[Top] [All Lists]

Re: relationship of nested stripe sizes, was: Question regarding XFS on

To: Stan Hoeppner <stan@xxxxxxxxxxxxxxxxx>
Subject: Re: relationship of nested stripe sizes, was: Question regarding XFS on LVM over hardware RAID.
From: Dave Chinner <david@xxxxxxxxxxxxx>
Date: Mon, 3 Feb 2014 16:24:15 +1100
Cc: Chris Murphy <lists@xxxxxxxxxxxxxxxxx>, xfs <xfs@xxxxxxxxxxx>
Delivered-to: xfs@xxxxxxxxxxx
In-reply-to: <52EF1D76.6070302@xxxxxxxxxxxxxxxxx>
References: <7A732267-B34F-4286-9B49-3AF8767C0B89@xxxxxxxxxxxxxxxxx> <52ED4143.6090303@xxxxxxxxxxxxxxxxx> <EDBD7355-F1EC-4773-9138-CA864CB2E84B@xxxxxxxxxxxxxxxxx> <52ED6AAF.6030703@xxxxxxxxxxxxxxxxx> <98961D3F-769D-44A9-98A8-FC7867893138@xxxxxxxxxxxxxxxxx> <20140202213030.GQ2212@dastard> <52EF1D76.6070302@xxxxxxxxxxxxxxxxx>
User-agent: Mutt/1.5.21 (2010-09-15)
On Sun, Feb 02, 2014 at 10:39:18PM -0600, Stan Hoeppner wrote:
> On 2/2/2014 3:30 PM, Dave Chinner wrote:
> > On Sun, Feb 02, 2014 at 11:09:11AM -0700, Chris Murphy wrote:
> >> On Feb 1, 2014, at 2:44 PM, Stan Hoeppner <stan@xxxxxxxxxxxxxxxxx>
> >> wrote:
> >>> On 2/1/2014 2:55 PM, Chris Murphy wrote:
> >>>> On Feb 1, 2014, at 11:47 AM, Stan Hoeppner
> >>>> <stan@xxxxxxxxxxxxxxxxx> wrote:
> >>> When nesting stripes, the chunk size of the outer stripe is
> >>> -always- equal to the stripe width of each inner striped array,
> >>> as I clearly demonstrated earlier:
> >>
> >> Except when it's hardware raid6, and software raid0, and the user
> >> doesn't know they need to specify the chunk size in this manner.
> >> And instead they use the mdadm default. What you're saying makes
> >> complete sense, but I don't think this is widespread knowledge or
> >> well documented anywhere that regular end users would know this by
> >> and large.
> > 
> > And that is why this is a perfect example of what I'd like to see
> > people writing documentation for.
> > 
> > http://oss.sgi.com/archives/xfs/2013-12/msg00588.html
> > 
> > This is not the first time we've had this nested RAID discussion,
> > nor will it be the last. However, being able to point ot a web page
> > or or documentation makes it a whole lot easier.....
> > 
> > Stan - any chance you might be able to spare an hour a week to write
> > something about optimal RAID storage configuration for XFS?
> I could do more, probably rather quickly.  What kind of scope, format,
> style?  Should this be structured as reference manual style
> documentation, FAQ, blog??  I'm leaning more towards reference style.

Agreed - reference style is probably best. As for format style, I'm
tending towards a simple, text editor friendly markup like asciidoc.
>From there we can use it to generate PDFs, wiki documentation, etc
and so make it available in whatever format is convenient.

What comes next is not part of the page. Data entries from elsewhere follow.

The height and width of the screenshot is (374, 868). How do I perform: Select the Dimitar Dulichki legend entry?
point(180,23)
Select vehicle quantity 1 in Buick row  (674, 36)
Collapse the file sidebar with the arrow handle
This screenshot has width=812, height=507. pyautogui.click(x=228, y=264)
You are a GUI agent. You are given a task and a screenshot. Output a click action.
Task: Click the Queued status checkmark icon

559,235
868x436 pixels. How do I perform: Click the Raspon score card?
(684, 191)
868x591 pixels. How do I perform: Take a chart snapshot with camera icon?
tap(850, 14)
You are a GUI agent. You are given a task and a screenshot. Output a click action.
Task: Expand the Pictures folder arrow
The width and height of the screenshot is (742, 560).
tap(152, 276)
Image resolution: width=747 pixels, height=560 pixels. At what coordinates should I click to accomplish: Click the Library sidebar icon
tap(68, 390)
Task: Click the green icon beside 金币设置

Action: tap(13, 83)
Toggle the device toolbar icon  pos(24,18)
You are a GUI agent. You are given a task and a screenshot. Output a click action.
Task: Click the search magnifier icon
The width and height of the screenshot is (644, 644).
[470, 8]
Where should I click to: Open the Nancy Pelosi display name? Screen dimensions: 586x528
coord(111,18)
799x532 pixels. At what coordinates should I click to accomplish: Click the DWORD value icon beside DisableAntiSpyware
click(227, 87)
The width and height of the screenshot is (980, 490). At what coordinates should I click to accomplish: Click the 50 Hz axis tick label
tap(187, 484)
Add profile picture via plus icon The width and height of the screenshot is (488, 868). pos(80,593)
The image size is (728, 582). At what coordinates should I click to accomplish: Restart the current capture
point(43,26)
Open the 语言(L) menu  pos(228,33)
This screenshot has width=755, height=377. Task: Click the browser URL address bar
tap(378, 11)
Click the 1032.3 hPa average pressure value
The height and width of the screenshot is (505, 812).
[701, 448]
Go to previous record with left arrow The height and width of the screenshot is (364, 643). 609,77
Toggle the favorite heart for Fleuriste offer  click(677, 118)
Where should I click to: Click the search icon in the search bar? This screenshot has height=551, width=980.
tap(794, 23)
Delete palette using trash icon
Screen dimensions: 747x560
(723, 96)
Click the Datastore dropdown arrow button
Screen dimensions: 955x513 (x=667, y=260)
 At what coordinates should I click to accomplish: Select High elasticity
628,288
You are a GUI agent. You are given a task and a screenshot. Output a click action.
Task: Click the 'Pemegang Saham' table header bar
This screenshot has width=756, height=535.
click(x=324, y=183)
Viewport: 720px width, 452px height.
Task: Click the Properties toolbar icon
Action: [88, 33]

(Oh, wow, 'apt-get install asciidoc' wants to pull in about 1.1GB of

> How about starting with a lead-in explaining why the workload should
> always drive storage architecture.  Then I'll describe the various
> standard and nested RAID levels, concatenations, etc and some
> dis/advantages of each.  Finally I'll give examples of a few common and
> a high end workloads, one or more storage architectures suitable for
> each and why, and how XFS should be configured optimally for each
> workload and stack combination WRT geometry, AGs, etc. 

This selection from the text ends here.